Regieren mit Orwell

In schönster Doppeldenk-Manier setzt das Kabinett die Gesetze der Logik außer Kraft: Der Stickoxid-Grenzwert soll gleichzeitig gelten und nicht gelten.

In Pocket speichern vorlesen Druckansicht
Lesezeit: 3 Min.

In ihren immer verzweifelter anmutenden Versuchen, etwas gegen Dieselfahrverbote zu unternehmen, hat die Bundesregierung nun einen neuen Verbündeten entdeckt: George Orwell, genauer gesagt das von ihm ersonnene „Doppeldenk“. Die Wikipedia definiert es als „Denken, bei dem zwei widersprüchliche oder sich gegenseitig ausschließende Überzeugungen aufrechtzuerhalten und beide zu akzeptieren sind.“ Damit setze „die herrschende Kaste die Gesetze der Logik außer Kraft“.

• _AUFGEFÜHRTE EINTRÄGE_
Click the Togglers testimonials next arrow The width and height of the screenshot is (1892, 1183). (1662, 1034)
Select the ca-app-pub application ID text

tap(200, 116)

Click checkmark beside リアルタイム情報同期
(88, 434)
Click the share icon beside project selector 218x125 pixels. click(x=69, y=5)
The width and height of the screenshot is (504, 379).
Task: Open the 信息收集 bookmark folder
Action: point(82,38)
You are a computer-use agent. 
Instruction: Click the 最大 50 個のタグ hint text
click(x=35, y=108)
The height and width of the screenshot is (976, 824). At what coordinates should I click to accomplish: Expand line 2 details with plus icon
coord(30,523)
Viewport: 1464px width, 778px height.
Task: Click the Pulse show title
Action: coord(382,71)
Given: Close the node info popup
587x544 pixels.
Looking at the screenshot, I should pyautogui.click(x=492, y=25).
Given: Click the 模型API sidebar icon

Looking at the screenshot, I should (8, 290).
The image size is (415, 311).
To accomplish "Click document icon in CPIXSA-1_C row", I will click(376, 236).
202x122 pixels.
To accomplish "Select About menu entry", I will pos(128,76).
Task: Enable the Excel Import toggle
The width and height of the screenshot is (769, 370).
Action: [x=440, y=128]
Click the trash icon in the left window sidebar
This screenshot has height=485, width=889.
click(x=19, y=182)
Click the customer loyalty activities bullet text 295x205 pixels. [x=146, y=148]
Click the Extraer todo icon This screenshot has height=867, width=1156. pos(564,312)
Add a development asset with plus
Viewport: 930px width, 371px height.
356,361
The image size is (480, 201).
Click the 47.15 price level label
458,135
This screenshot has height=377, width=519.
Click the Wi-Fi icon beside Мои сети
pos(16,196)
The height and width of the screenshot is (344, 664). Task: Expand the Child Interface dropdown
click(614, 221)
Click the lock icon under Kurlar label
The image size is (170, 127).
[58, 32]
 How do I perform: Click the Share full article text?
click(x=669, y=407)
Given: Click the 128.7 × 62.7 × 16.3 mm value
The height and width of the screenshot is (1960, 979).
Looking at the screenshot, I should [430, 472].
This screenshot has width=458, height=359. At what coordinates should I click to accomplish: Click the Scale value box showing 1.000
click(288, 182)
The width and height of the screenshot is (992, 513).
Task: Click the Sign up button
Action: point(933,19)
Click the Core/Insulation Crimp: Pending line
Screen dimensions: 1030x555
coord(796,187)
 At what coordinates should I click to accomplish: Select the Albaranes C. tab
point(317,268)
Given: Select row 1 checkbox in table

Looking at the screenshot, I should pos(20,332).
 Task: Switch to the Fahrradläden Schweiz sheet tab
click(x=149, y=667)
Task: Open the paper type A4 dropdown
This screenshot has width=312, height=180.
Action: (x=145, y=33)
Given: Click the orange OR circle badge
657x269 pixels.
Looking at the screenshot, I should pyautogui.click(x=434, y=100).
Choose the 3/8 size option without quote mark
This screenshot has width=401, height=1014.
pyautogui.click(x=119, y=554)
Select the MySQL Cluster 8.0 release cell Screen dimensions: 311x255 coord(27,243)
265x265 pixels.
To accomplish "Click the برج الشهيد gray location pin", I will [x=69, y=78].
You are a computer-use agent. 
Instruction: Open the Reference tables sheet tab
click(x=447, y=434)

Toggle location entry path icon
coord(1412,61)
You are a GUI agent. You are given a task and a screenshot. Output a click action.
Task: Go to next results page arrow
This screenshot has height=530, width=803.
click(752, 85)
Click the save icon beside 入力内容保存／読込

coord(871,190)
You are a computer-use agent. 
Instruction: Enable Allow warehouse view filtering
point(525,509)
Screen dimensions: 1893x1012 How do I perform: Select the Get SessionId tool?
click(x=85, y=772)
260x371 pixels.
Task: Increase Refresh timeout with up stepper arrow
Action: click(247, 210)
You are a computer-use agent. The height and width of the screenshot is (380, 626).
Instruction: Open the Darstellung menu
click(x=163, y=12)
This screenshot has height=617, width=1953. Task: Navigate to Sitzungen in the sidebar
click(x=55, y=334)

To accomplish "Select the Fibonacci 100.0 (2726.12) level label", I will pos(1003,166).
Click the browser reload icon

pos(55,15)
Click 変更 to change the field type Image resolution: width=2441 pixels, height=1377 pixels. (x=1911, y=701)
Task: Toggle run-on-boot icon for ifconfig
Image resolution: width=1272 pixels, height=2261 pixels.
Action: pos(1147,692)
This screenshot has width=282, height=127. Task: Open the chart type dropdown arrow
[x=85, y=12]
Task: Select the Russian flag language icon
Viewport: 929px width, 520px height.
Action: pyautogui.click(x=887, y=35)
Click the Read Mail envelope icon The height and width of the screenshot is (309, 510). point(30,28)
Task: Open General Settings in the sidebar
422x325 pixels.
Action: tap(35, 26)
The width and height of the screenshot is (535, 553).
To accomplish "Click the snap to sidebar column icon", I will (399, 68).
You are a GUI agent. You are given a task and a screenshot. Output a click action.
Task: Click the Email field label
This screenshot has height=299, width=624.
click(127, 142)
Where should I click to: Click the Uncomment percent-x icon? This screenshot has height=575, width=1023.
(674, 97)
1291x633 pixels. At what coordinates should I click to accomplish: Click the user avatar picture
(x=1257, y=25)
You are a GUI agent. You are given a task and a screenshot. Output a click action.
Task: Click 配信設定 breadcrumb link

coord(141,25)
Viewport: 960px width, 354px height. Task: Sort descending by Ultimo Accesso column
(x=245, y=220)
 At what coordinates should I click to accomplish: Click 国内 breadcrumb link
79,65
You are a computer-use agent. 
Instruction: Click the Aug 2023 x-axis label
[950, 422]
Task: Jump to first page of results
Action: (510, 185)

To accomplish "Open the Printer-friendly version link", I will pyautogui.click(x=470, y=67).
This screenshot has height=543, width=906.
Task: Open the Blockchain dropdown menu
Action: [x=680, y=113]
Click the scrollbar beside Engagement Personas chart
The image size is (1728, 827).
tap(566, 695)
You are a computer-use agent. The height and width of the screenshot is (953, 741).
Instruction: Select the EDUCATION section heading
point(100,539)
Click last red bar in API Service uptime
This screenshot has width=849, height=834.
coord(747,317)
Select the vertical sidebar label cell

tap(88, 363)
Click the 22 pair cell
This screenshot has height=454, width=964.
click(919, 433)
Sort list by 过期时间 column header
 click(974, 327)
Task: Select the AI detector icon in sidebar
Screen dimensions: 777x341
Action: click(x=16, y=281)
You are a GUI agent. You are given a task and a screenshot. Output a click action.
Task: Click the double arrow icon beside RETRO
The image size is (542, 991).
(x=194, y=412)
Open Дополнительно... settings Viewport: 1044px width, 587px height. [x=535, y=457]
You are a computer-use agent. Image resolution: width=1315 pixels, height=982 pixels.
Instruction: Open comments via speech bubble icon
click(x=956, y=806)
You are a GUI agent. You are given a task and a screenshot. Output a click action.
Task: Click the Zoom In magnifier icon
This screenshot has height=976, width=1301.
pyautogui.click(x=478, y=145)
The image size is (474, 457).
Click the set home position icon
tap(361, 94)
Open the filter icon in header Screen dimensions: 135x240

• _AUFGABEN_
1. Gib den Abschnitt des Ausgangstexts wörtlich wieder, der mit den Worten „Regieren mit Orwell“ beginnt und mit „Lesezeit: 3 Min.“ endet.
2. Gib aus den Zeilen den Abschnitt von der Zeile mit „Click the scrollbar“ bis einschließlich der Zeile mit „tap(566, 695)“ als JSON-Liste von Strings aus. Jede Zeile wird ein String, Leerzeilen fallen weg.

• _DIE ANTWORTEN_
1.
Regieren mit Orwell

In schönster Doppeldenk-Manier setzt das Kabinett die Gesetze der Logik außer Kraft: Der Stickoxid-Grenzwert soll gleichzeitig gelten und nicht gelten.

In Pocket speichern vorlesen Druckansicht
Lesezeit: 3 Min.

2.
[
  "Click the scrollbar beside Engagement Personas chart",
  "The image size is (1728, 827).",
  "tap(566, 695)"
]